**WORK TO COMPLETE**
When you copy the entries, match them exactly and omit the pictures.

Records from a data collection:
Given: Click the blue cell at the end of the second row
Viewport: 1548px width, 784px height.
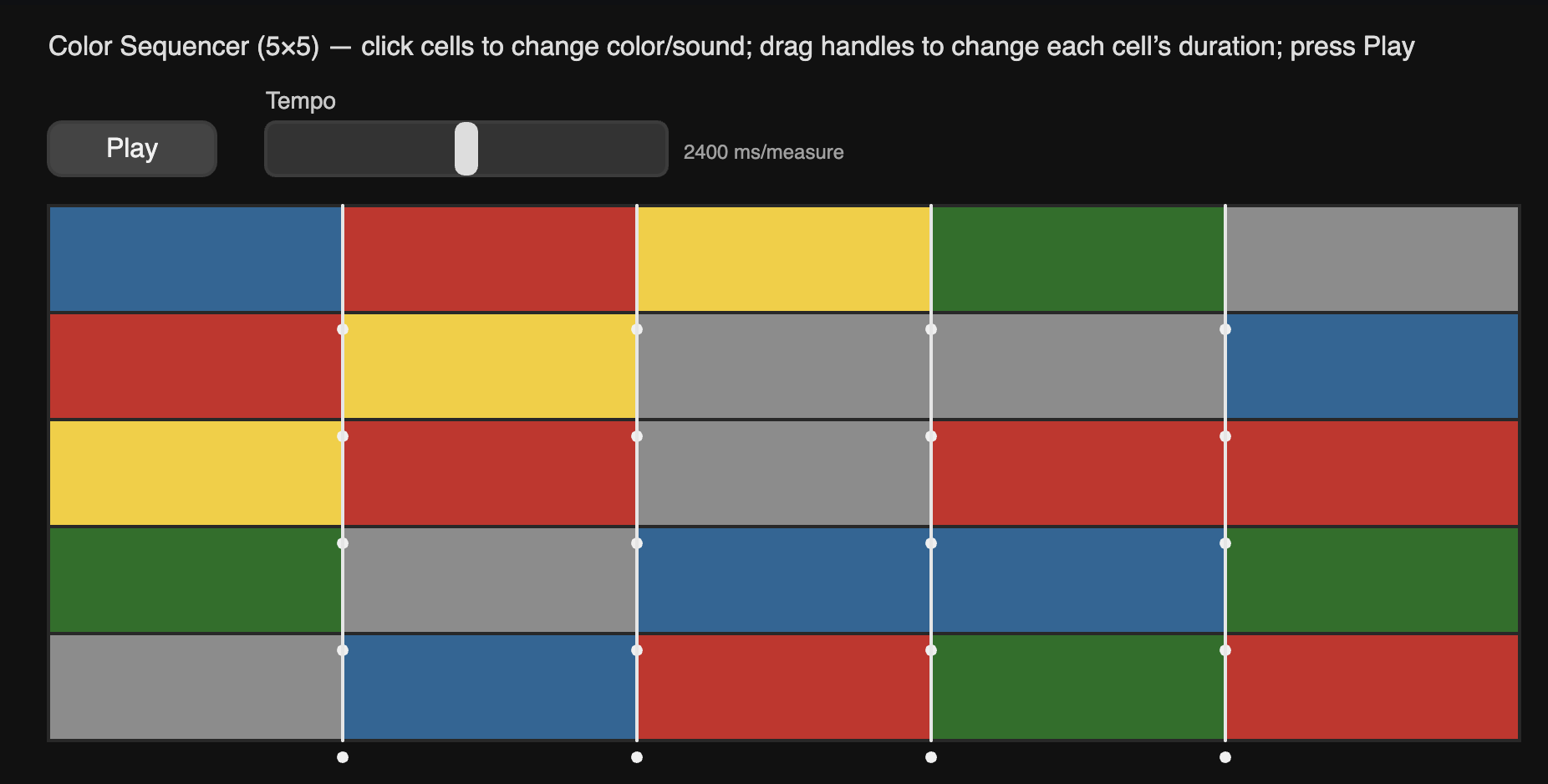Looking at the screenshot, I should coord(1372,366).
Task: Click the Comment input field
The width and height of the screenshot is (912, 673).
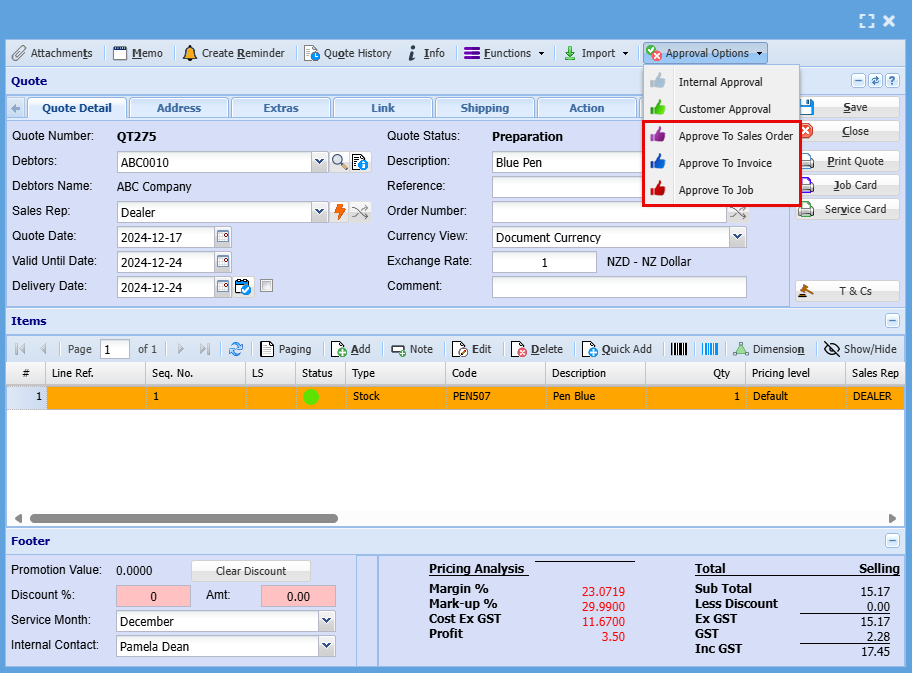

**TASK ANSWER**
Given: Click the blue cell at the end of the second row
Viewport: 1548px width, 784px height.
Looking at the screenshot, I should coord(1372,366).
Task: Click the Comment input field
The width and height of the screenshot is (912, 673).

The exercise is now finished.